*WORK TO COMPLETE*. What you return should be the entries, unchanged, without their pictures.

Top of THE DATA

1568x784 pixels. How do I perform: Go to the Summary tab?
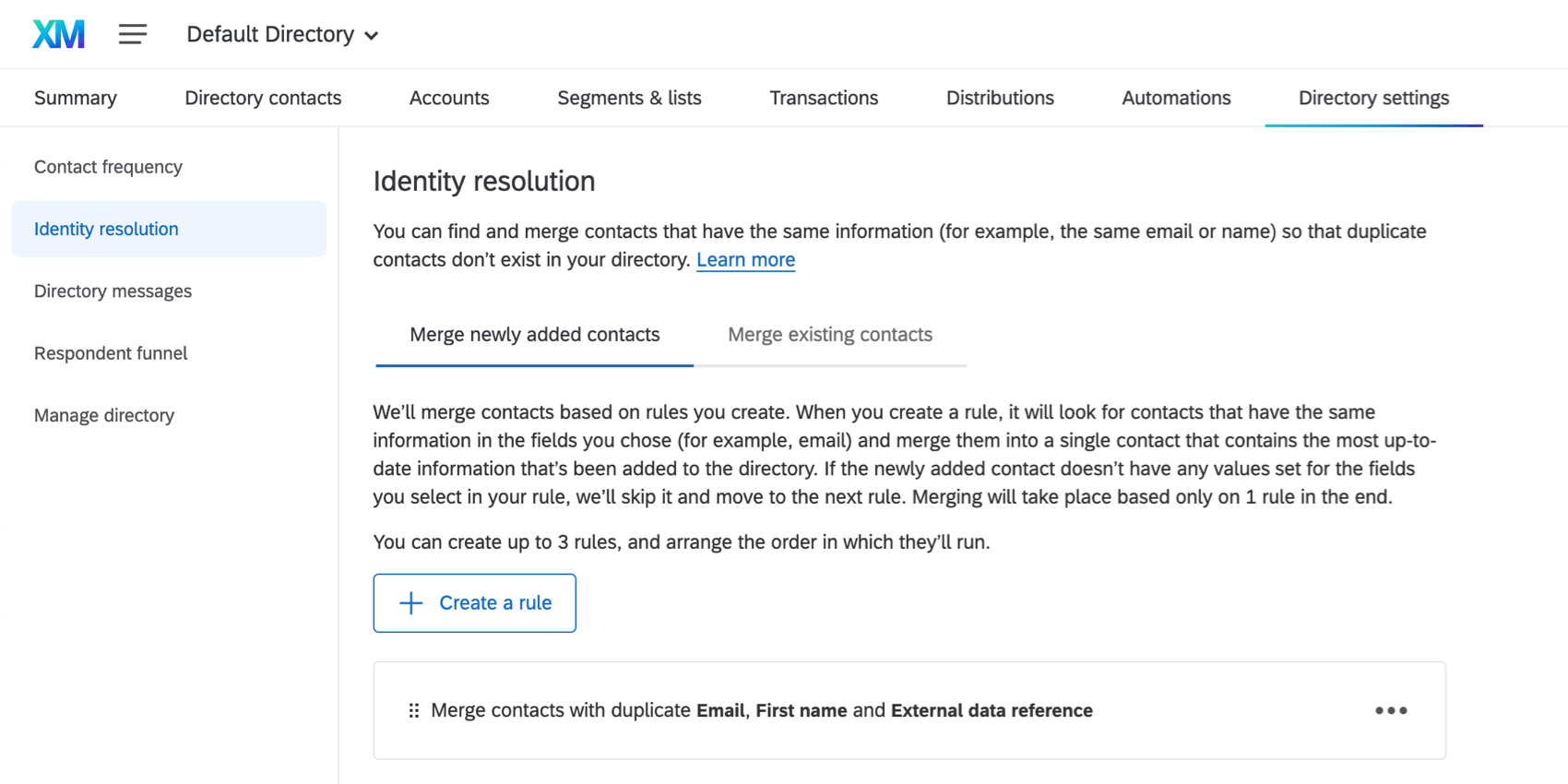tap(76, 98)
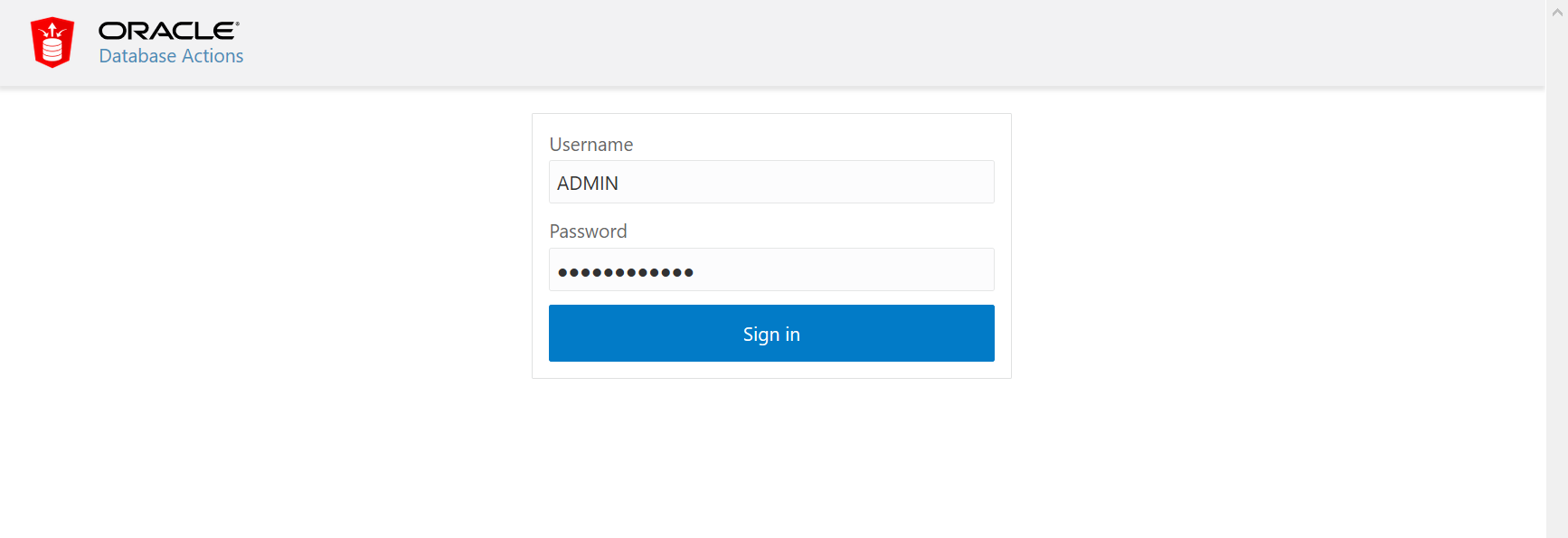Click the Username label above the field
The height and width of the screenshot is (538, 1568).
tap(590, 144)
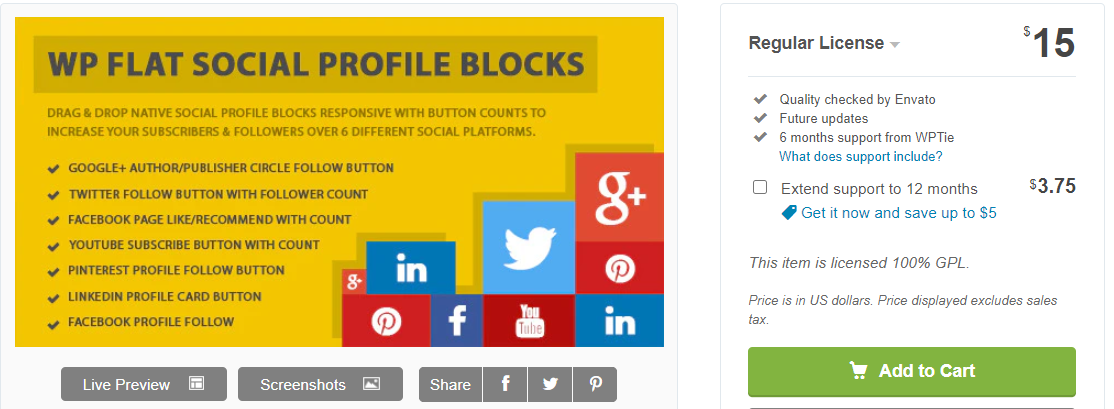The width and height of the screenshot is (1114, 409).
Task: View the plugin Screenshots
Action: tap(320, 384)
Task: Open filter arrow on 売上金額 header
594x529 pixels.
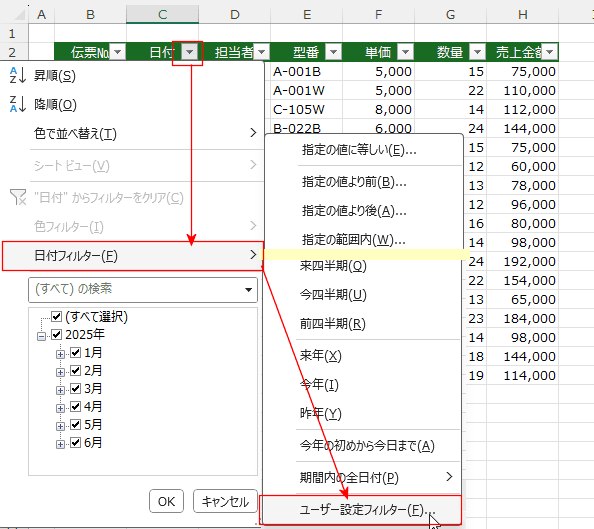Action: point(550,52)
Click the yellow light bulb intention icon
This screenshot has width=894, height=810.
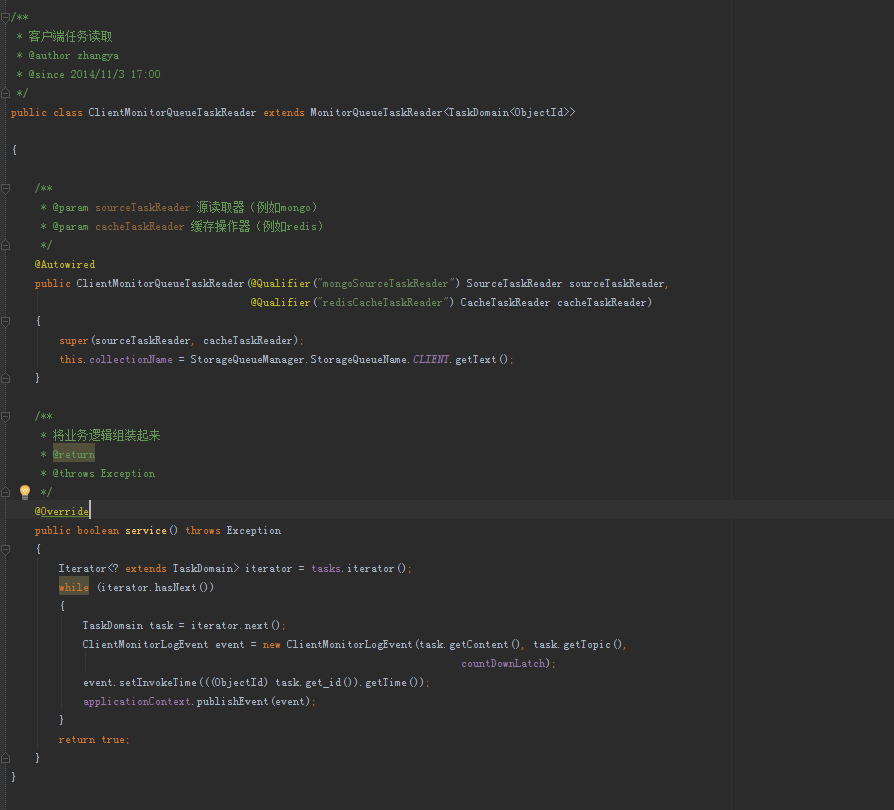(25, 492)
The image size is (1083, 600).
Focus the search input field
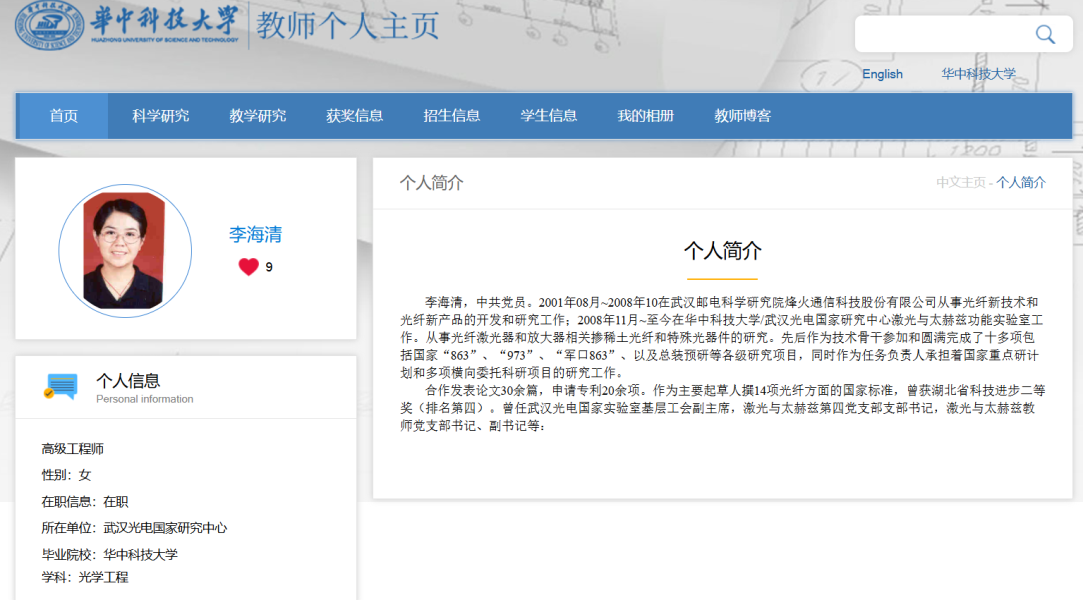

Bottom of THE DATA

*ANSWER TO THIS EXERCISE*.
1568x784 pixels. How do I perform: Go to the Summary tab?
tap(76, 98)
Click the Username label above the field
The height and width of the screenshot is (538, 1568).
tap(590, 144)
The width and height of the screenshot is (1114, 409).
Task: View the plugin Screenshots
Action: tap(320, 384)
Task: Open filter arrow on 売上金額 header
594x529 pixels.
Action: point(550,52)
Click the yellow light bulb intention icon
This screenshot has width=894, height=810.
(25, 492)
The image size is (1083, 600).
Focus the search input field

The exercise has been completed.